With the pictures left out, write out exactly the lines of the listing below that run from the line with "The width and" through the line with "The image size is (414, 921).".
*** Opening of Data under study ***
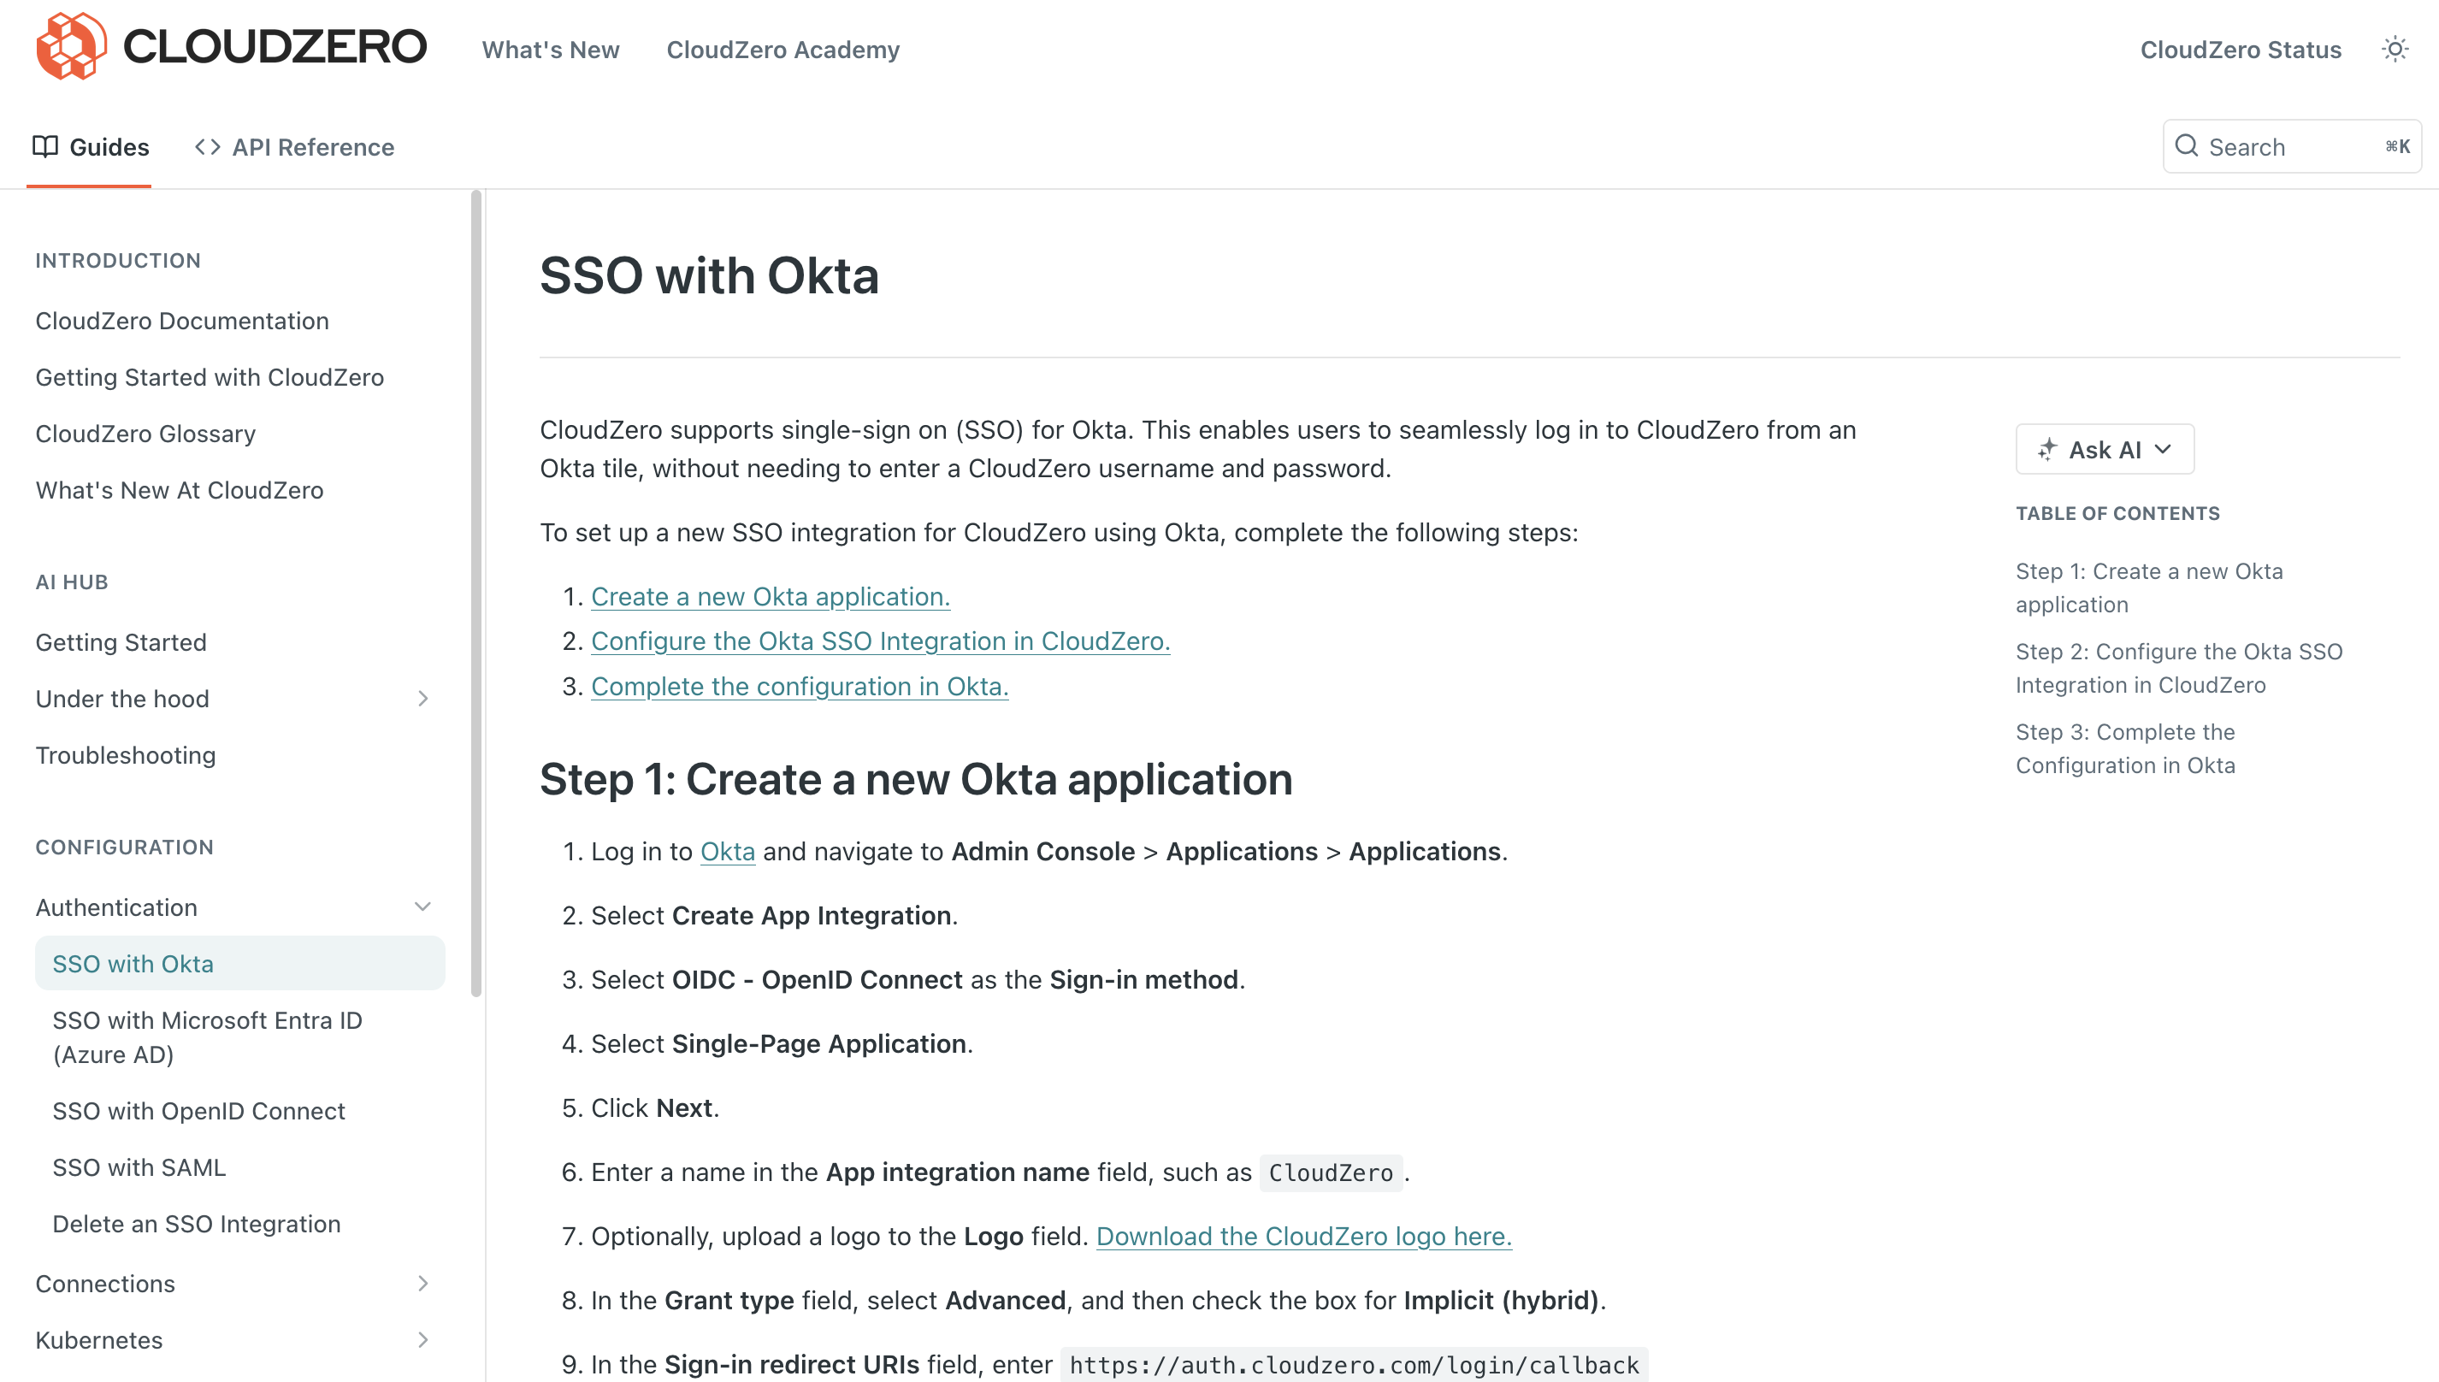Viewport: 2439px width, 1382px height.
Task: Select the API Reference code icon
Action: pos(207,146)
*** Close of Data under study ***
*** Opening of Data under study ***
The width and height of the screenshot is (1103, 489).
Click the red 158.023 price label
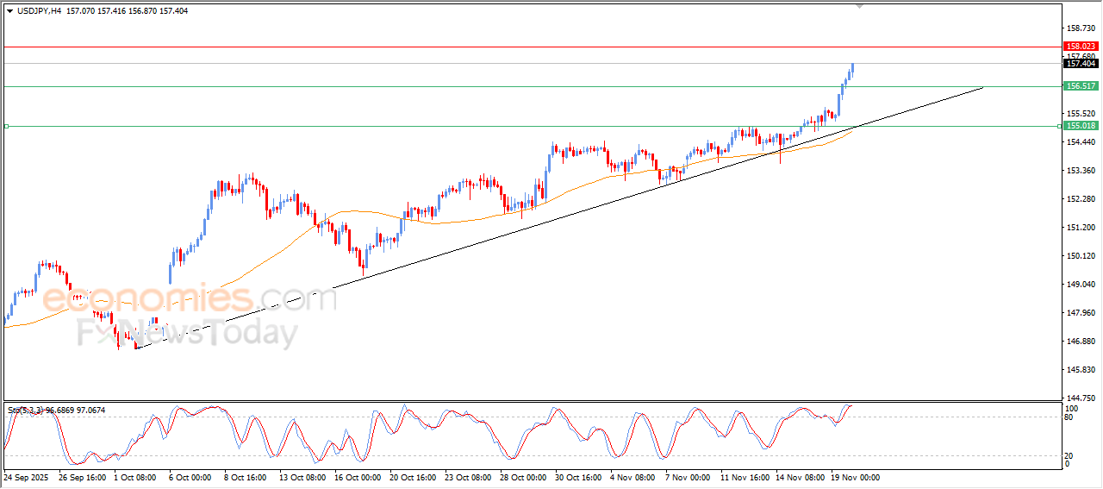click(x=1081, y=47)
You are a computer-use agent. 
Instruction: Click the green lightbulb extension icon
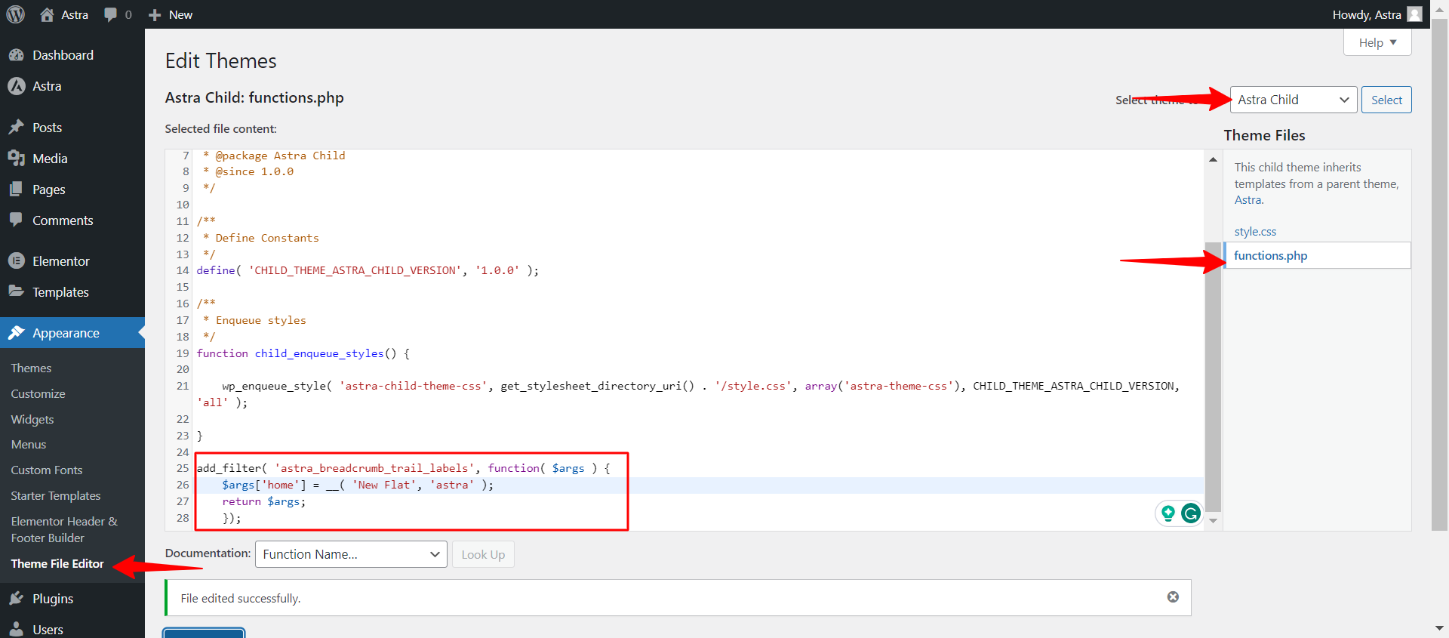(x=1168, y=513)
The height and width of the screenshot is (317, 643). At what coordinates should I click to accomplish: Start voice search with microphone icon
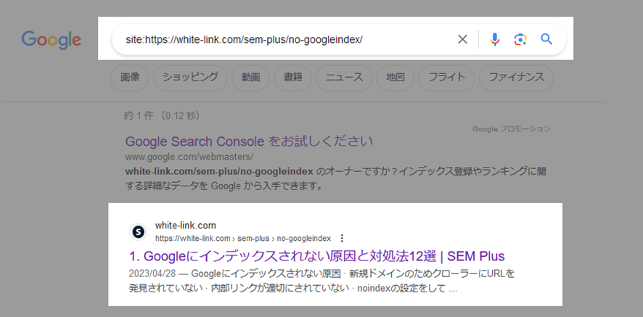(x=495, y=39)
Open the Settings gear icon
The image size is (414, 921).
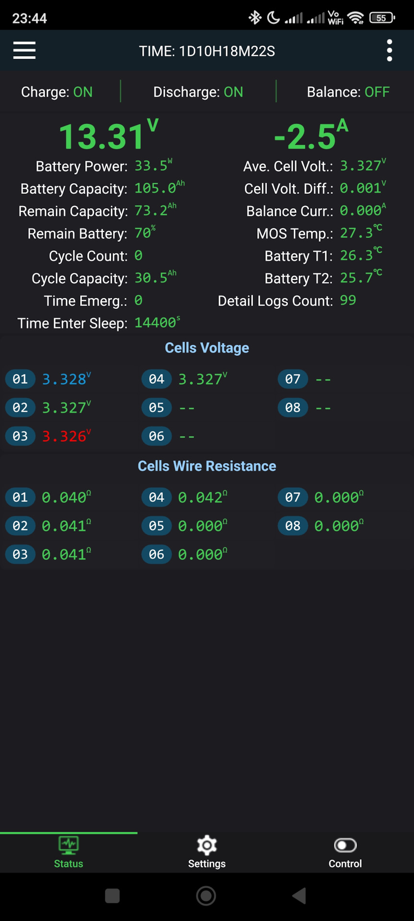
*** Close of Data under study ***
→ Result for this exercise
The width and height of the screenshot is (1103, 489).
Click the red 158.023 price label
click(x=1081, y=47)
You are a computer-use agent. 
Instruction: Click the green lightbulb extension icon
(x=1168, y=513)
The height and width of the screenshot is (317, 643). At what coordinates should I click to accomplish: Start voice search with microphone icon
(x=495, y=39)
Open the Settings gear icon
The image size is (414, 921).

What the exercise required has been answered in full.